*** Opening TASK INPUT ***

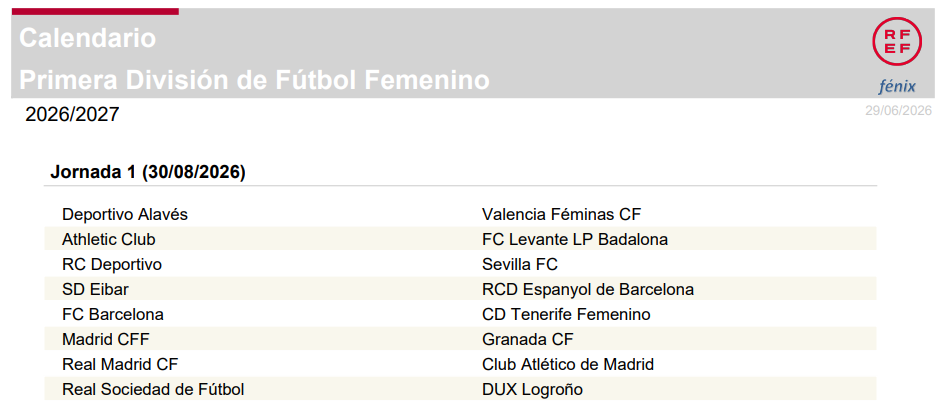Click Deportivo Alavés home team
The height and width of the screenshot is (413, 947).
125,214
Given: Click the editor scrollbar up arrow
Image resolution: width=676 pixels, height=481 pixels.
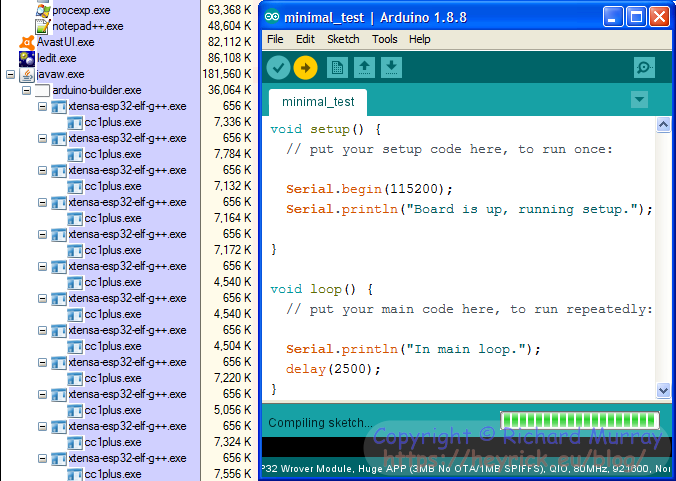Looking at the screenshot, I should 663,125.
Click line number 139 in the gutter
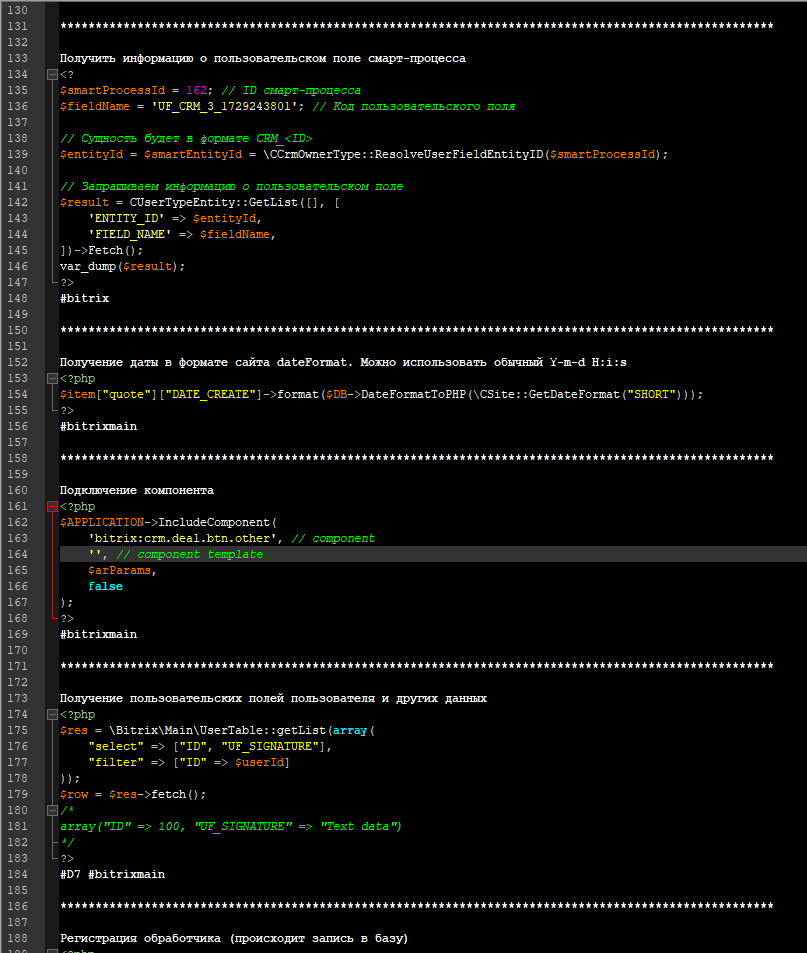The height and width of the screenshot is (953, 807). pyautogui.click(x=19, y=155)
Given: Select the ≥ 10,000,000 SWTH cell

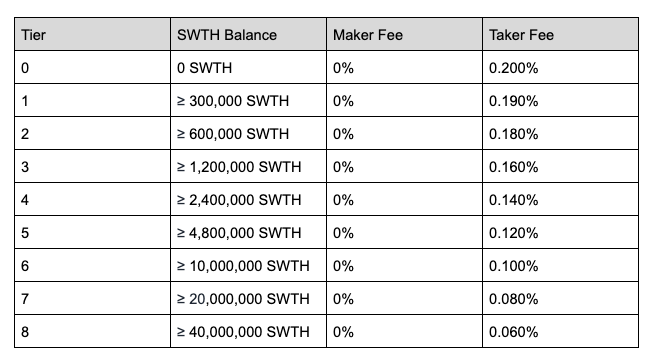Looking at the screenshot, I should (249, 265).
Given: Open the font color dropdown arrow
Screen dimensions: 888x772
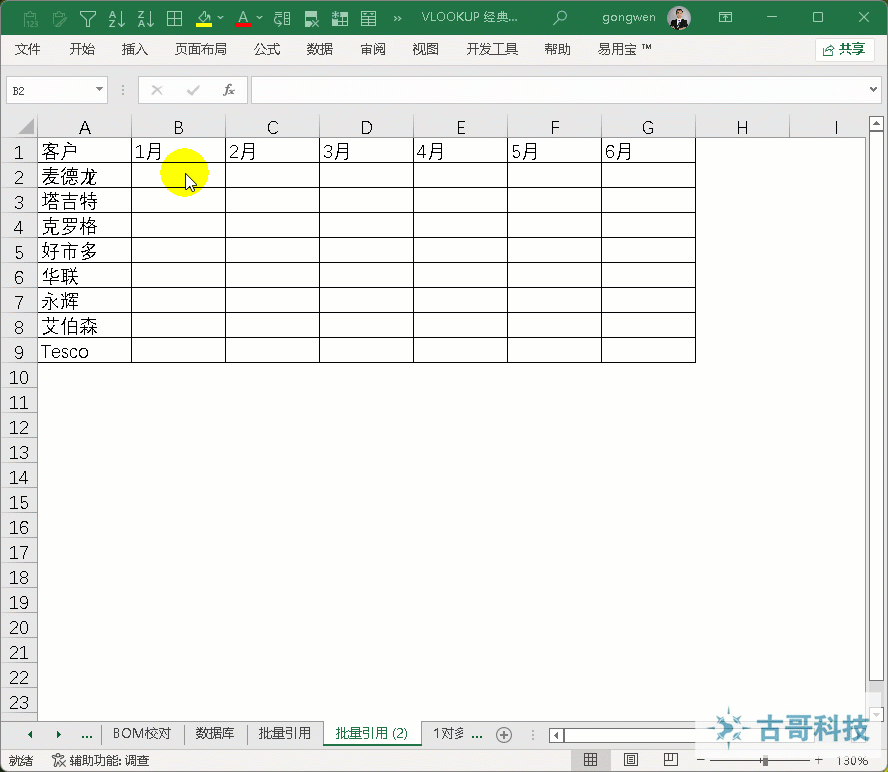Looking at the screenshot, I should pyautogui.click(x=258, y=17).
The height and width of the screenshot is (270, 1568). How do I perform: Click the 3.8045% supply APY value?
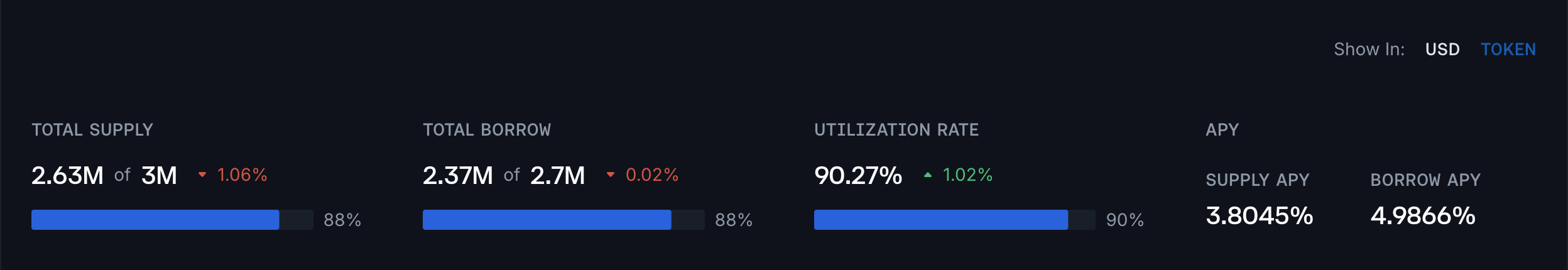(x=1259, y=215)
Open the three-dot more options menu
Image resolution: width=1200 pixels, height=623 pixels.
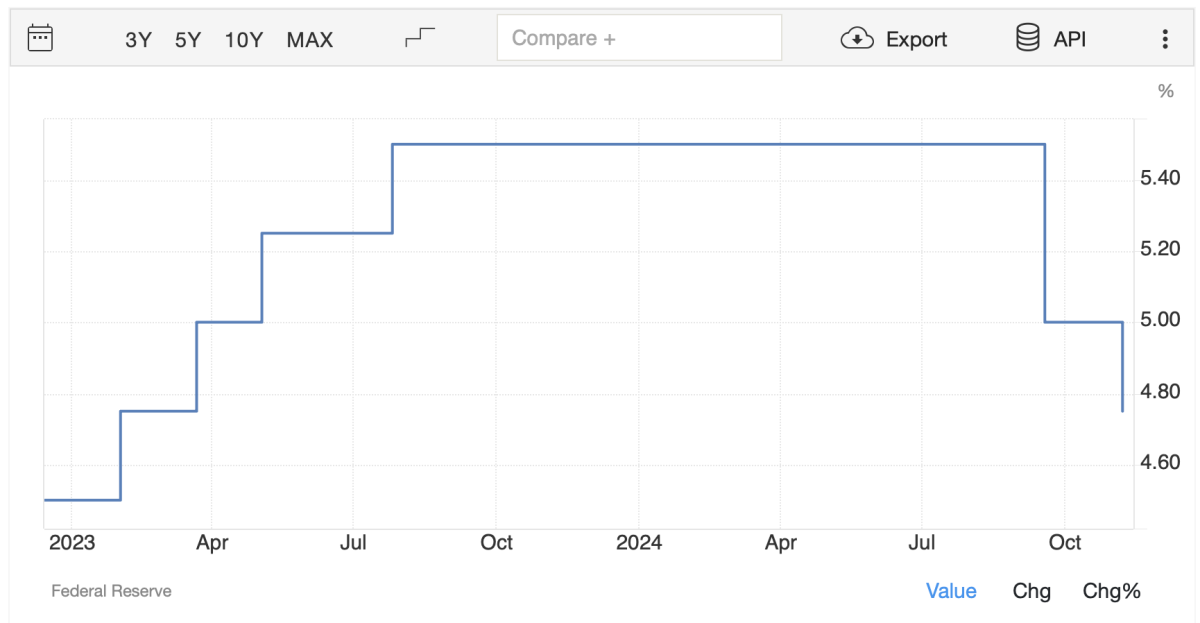coord(1165,39)
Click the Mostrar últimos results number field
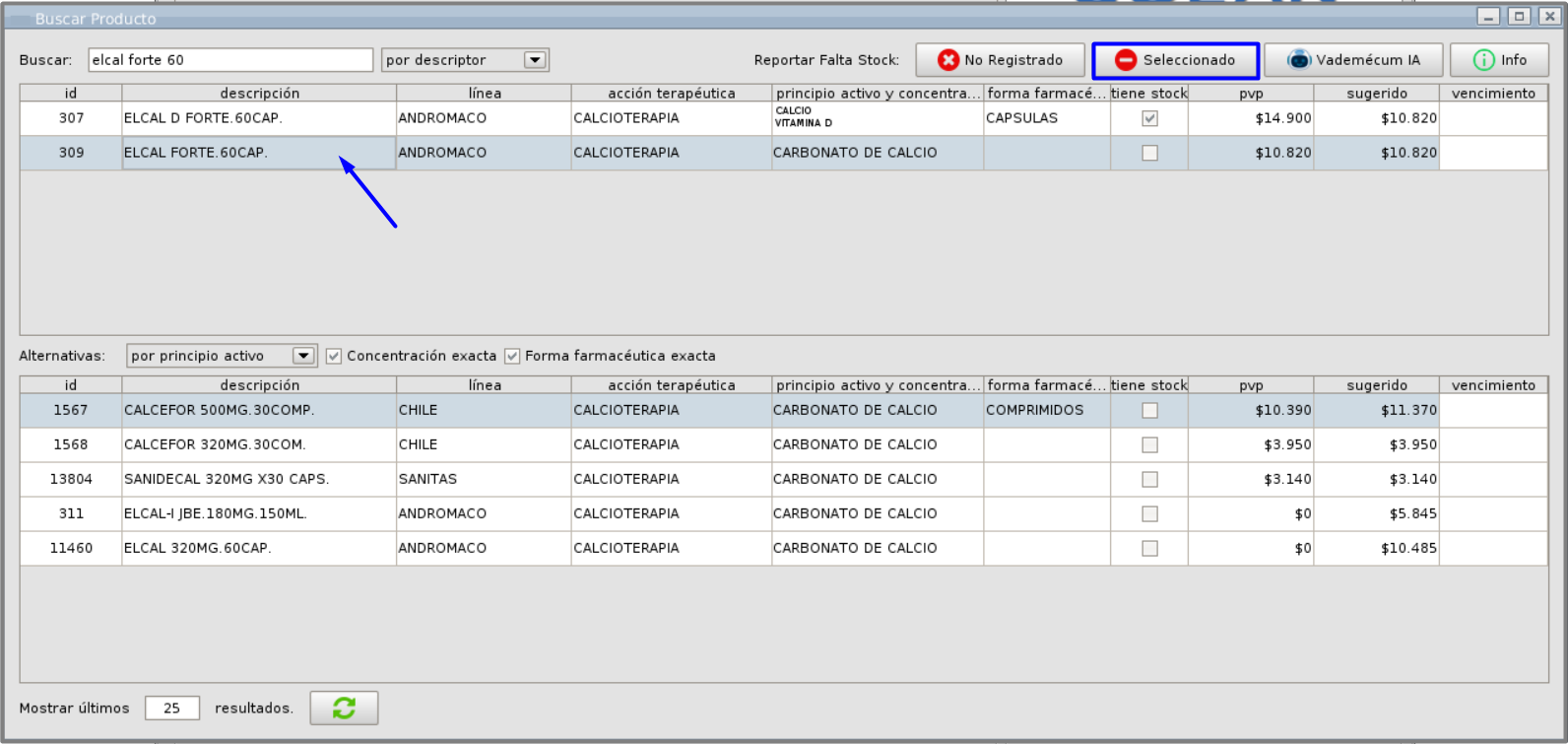This screenshot has width=1568, height=744. tap(172, 708)
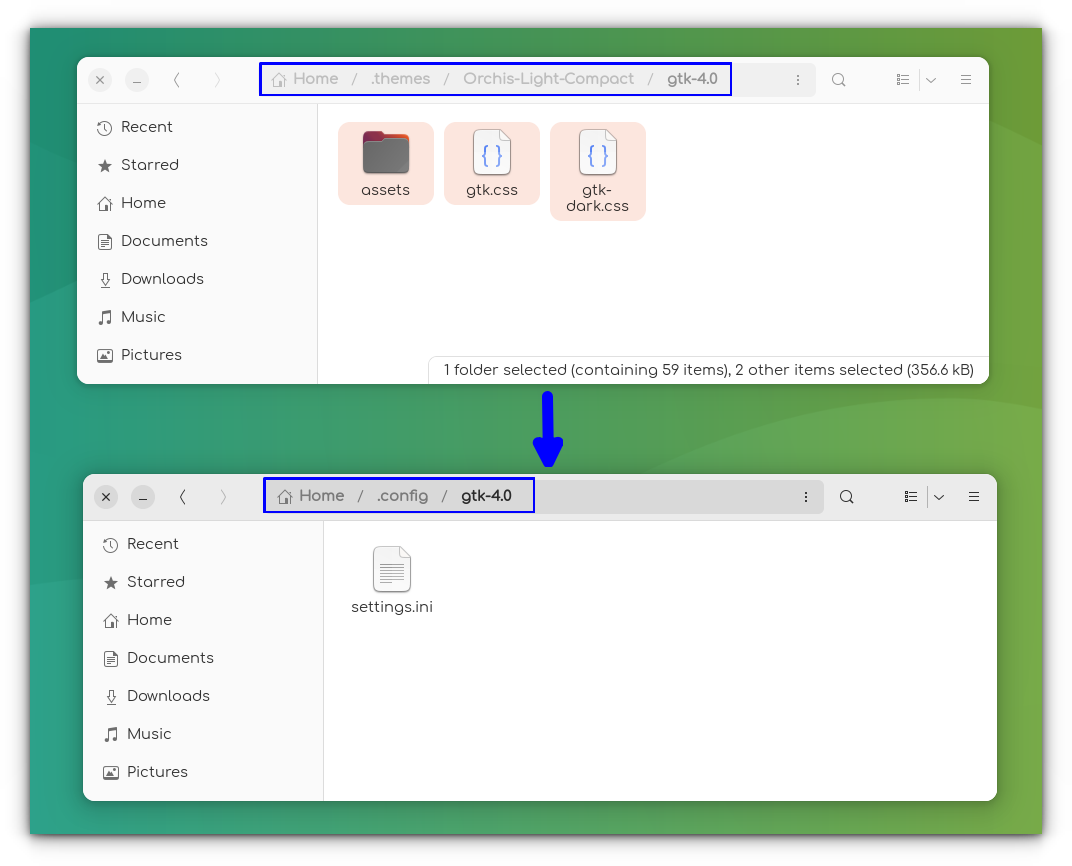Search files with the magnifier icon
The width and height of the screenshot is (1072, 866).
point(838,79)
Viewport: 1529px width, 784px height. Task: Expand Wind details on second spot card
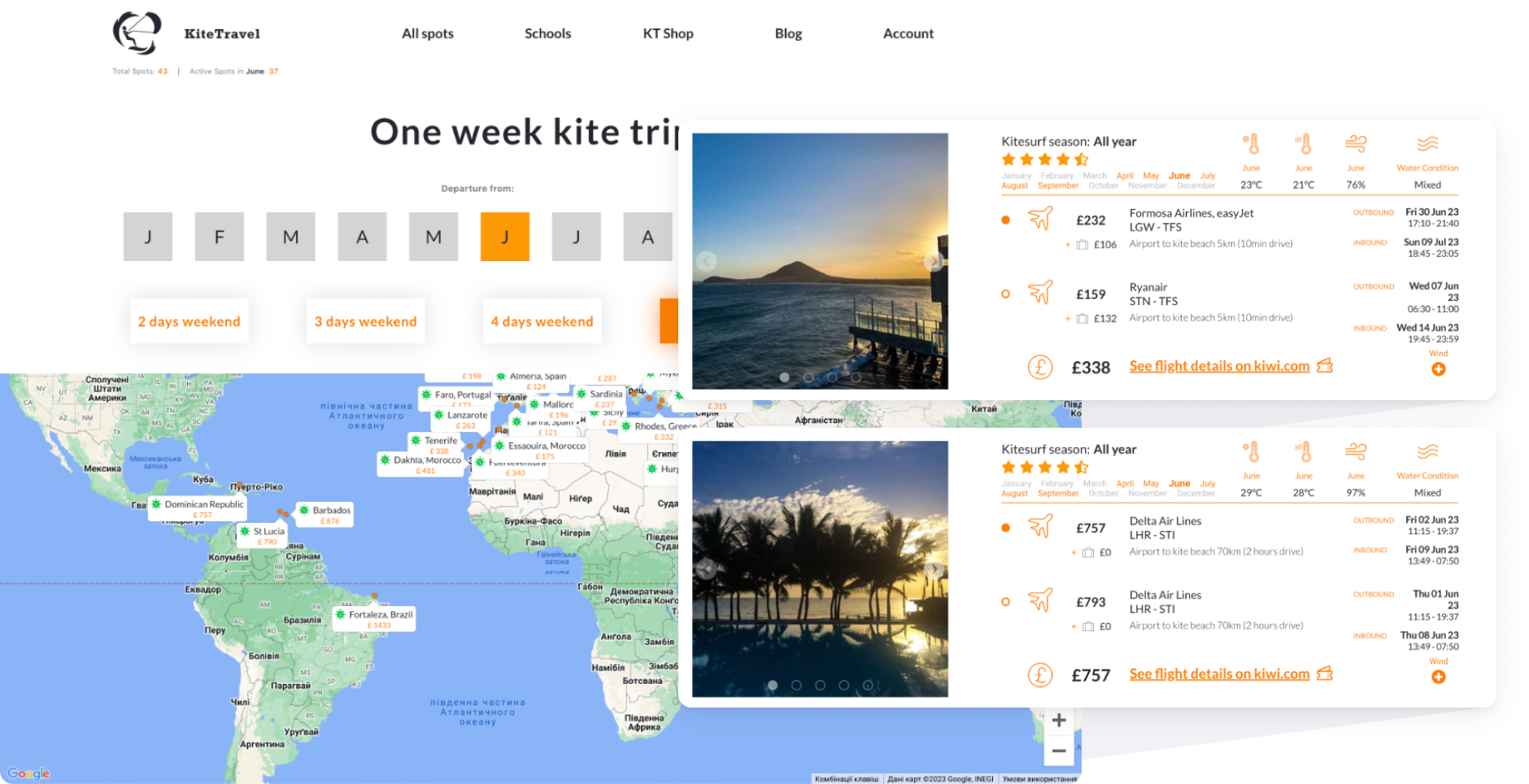[1439, 677]
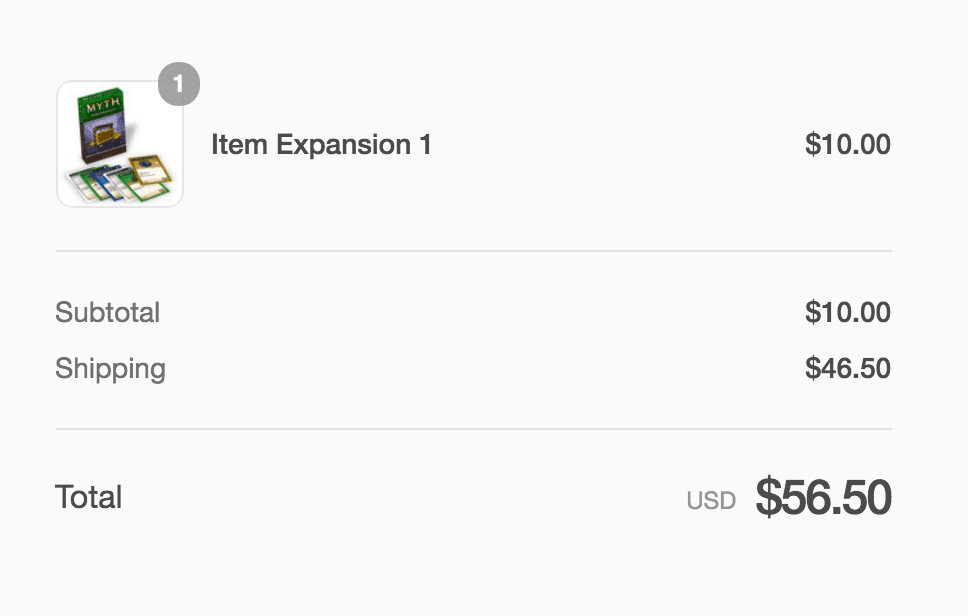968x616 pixels.
Task: Click the USD currency label
Action: (711, 501)
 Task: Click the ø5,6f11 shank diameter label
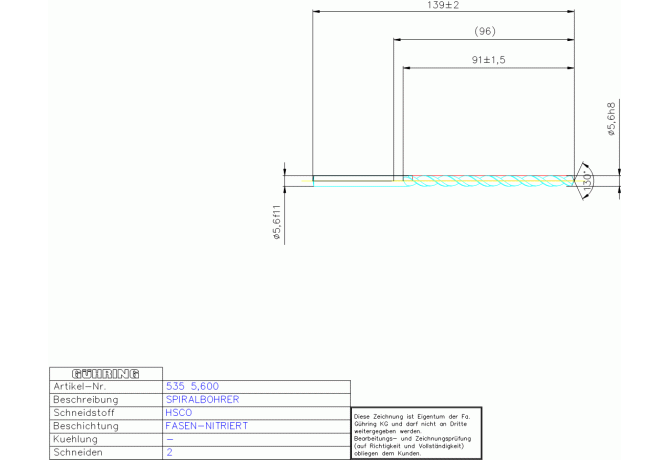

*** Closing TASK INPUT ***

## TASK DIRECTIONS
A word-for-word repeat of the lines from the line with "Click line number 139 in the gutter" to the last line of the data, both ends included and pictures left out, is all that should appear.

## WRITTEN ANSWER
Click line number 139 in the gutter
The height and width of the screenshot is (953, 807). pyautogui.click(x=19, y=155)
Given: Select the ≥ 10,000,000 SWTH cell

Looking at the screenshot, I should (249, 265).
Given: Open the font color dropdown arrow
Screen dimensions: 888x772
Looking at the screenshot, I should pyautogui.click(x=258, y=17).
The height and width of the screenshot is (270, 1568). How do I perform: Click the 3.8045% supply APY value?
(x=1259, y=215)
Open the three-dot more options menu
Image resolution: width=1200 pixels, height=623 pixels.
coord(1165,39)
Click the Mostrar últimos results number field
This screenshot has width=1568, height=744. tap(172, 708)
Search files with the magnifier icon
The width and height of the screenshot is (1072, 866).
point(838,79)
Viewport: 1529px width, 784px height. Task: Expand Wind details on second spot card
[1439, 677]
968x616 pixels.
Task: Click the USD currency label
Action: (711, 501)
 Task: Click the ø5,6f11 shank diameter label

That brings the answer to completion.